Tassa sull’italian sounding
Ma che non ci si limiti alle apparenze: questa tassa dovrebbe colpire soprattutto ristoranti e bar nei pressi delle stazioni e dei luoghi di transito. Se in menu ci sono piatti inesistenti nelle case italiane, ma fatti solo per compiacere il turista boccalone, che il maggior guadagno vada tassato a dovere: spaghetti alla bolognese, fettuccine Alfredo* e castronerie simili, che il ristoratore furbetto paghi. Sovrattassa per chi piega la testa ai russi e accetta di servire Brunello o Barolo ghiacciati.
Tassa sui trend gastronomici
Questa è facile, e di sicuro successo economico: ogni anno si effettui una rilevazione dei trend gastronomici, ovvero della tipologia di locale più aperto negli ultimi dodici mesi, e lo si tassi. Poke? Frutteria? Avanti il prossimo!
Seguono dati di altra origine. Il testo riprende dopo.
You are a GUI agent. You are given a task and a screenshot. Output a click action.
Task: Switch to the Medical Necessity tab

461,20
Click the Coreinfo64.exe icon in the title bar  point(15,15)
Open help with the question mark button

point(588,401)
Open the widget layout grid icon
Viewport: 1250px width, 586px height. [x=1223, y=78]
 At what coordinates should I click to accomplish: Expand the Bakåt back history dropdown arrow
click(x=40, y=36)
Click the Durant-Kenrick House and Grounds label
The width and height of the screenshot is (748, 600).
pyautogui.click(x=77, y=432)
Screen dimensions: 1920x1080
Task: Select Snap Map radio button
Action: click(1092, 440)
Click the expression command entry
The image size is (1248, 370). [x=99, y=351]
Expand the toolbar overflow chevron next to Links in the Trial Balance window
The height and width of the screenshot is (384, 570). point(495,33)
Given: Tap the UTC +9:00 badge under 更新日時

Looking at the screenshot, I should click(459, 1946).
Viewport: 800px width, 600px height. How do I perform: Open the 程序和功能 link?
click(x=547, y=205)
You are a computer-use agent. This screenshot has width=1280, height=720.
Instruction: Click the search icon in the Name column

Tassa sul coperto scoperto
Un’altra piaga, soprattutto nelle pizzerie e nei bar/tavola calda ma non solo: il coperto. Coperto che prima era giustificato dalla presenza di tovaglie e tovaglioli, che andavano lavati a ogni utilizzo. Poi si è passati alle tovagliette di carta, usa e getta, ma anche quelle hanno un costo, per cui il coperto resta nel conto. Ora i posti più cool e minimal presentano un tavolo, solitamente nero, metallico e di design, e ci appoggiano direttamente il piatto: ma il coperto si continua a pagare. Si attende il momento in cui vi saranno solo le sedie, e i cibi ci verranno posati in grembo. Intanto, una bella tassa sul coperto “scoperto”.
Tassa sul nome “osteria”
Il problema non sono le osterie e le trattorie, e neanche le osterie di ultima generazione e le “new trattoria” (per quanto…) ma quei ristorantoni stellati o comunque di fine dining che si trincerano dietro la falsa modestia di un nome alla buona: mensa, rifugio, dopolavoro e così via. Faremmo una sola eccezione a questa pesante tassa: si salverebbe chi riuscisse a battere in understatement il posto più sfacciato di tutti, che al nome pop del locale aggiunge il richiamo al santo poverello: l’Osteria Francescana**.
*E sì, lo sappiamo che si tratta di finto italian sounding, e che le fettuccine Alfredo sono state davvero inventate a Roma, ma quanti di voi le hanno mai mangiate a casa, fatte da mammà?
**E sì, lo sappiamo che non se l’è inventato Massimo Bottura, che il nome era già quello da prima, ma per caso qualcuno lo ha obbligato a non cambiarlo?